PROVIDED TEXT
______________________________

The Prismatic Model and CADView Dataset

How Vitrus is training a geometry-aware vision-language model on open CAD-grounded pose data.

Dataset sample

One CAD-conditioned pose example

A scene render from the CAD-pose pipeline. The full training sample pairs this scene with CAD reference renders, a 32-view orientation bank, and exact 3D supervision from the manifest.

Sample seed: 32
Target asset: 00001300
Target size: 150 x 35 x 60 mm
Scene resolution: 1280 x 720
Pool: machined / asymmetric

Robots do not need captions for the world. They need geometry they can act on: where a part is, how it is oriented, which face is visible, and how that state changes when the robot moves.

The Prismatic model is our current answer to that problem. It pairs a language-aligned vision-language model with a geometry-rich DINOv2 tower, then trains the combined model on CAD-conditioned scenes where every target has exact 3D supervision.

Why prismatic vision

SigLIP-style vision towers are strong at semantic alignment, but the CAD-pose runs exposed a failure mode: orientation stayed weak even when the model could identify the right part. DINOv2 carries sharper patch-level geometry, so the Prismatic model fuses DINOv2 features into Qwen's native vision tokens while keeping Qwen's generation path intact.

______________________________

TASKS TO PERFORM
A. Answer these from the Prismatic model page:
(i) What is the target size of the sample asset?
(ii) How many views make up the orientation bank in a full training sample?
(iii) Whose features does the Prismatic model fuse into Qwen's native vision tokens?
B. Write the next few paragraphs of the Prismatic model page, picking up after its last sentence.

SUPPLIED MATERIAL
______________________________

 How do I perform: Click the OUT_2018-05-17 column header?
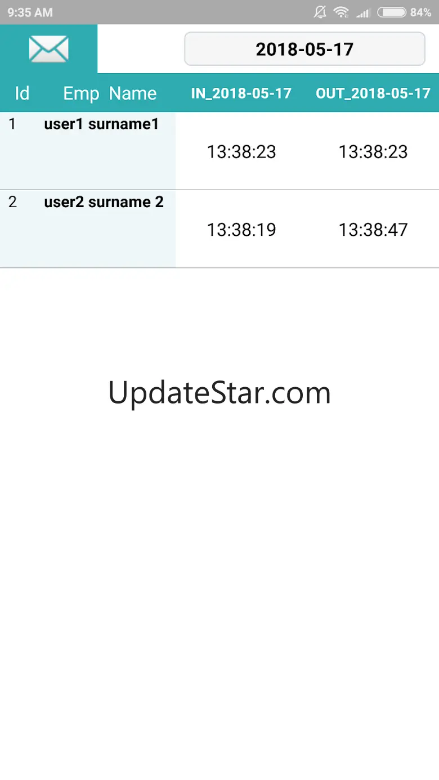pos(373,93)
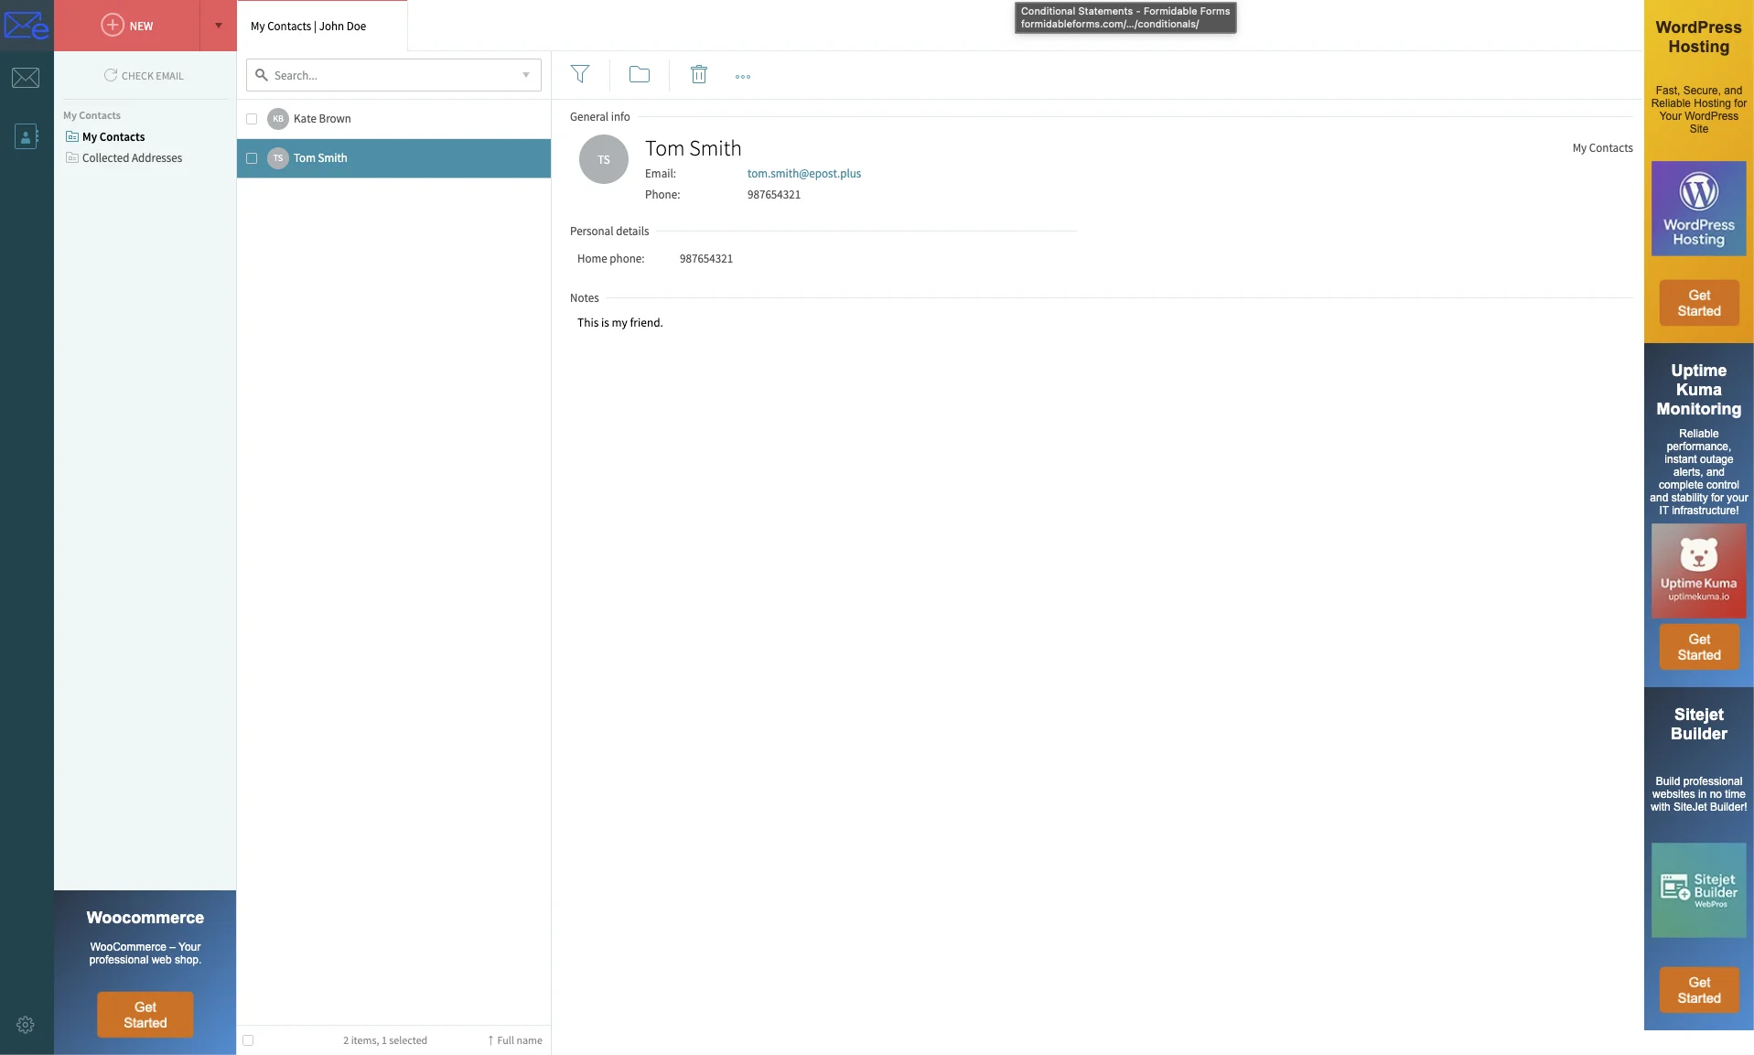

______________________________

SOLVED TASKS
A.
(i) 150 x 35 x 60 mm
(ii) 32
(iii) DINOv2's

B.
The result is still a text-generating VLM. It sees a tabletop scene, CAD references, and a 32-view CAD bank, then emits center coordinates, a matching view index, and small residual orientation deltas.

Qwen3.5-4B provides the language and multimodal generation backbone.
DINOv2 contributes spatial features that preserve object geometry.
The fusion starts identity-initialized, so training begins from the original VLM behavior.

The dataset

The open CADView dataset is built around CAD-conditioned 3D pose grounding. Each example includes a rendered scene, a target CAD reference, a 32-view orientation bank for that part, and a manifest with camera calibration, dimensions, visibility, 3D corners, and split metadata.

The current v2 pool contains 6,320 machined CAD parts with strict scene-level train and holdout splits. A symmetry manifest marks orbit-equivalent orientations, so symmetric parts are graded by what is physically observable instead of forcing arbitrary labels.

Scenes: cluttered tabletop images with exact target pose and box annotations.
CAD refs: canonical reference renders for the queried part.
Atlas banks: one 32-view grid per part for render-and-compare orientation.
Symmetry groups: 6,320 part groups, including 3,034 non-trivial orientation orbits.

What this unlocks

The useful unit is not object recognition. It is CAD-to-scene correspondence: can the model find this exact part, infer its metric pose from one camera view, and express that pose in a format a planner can consume?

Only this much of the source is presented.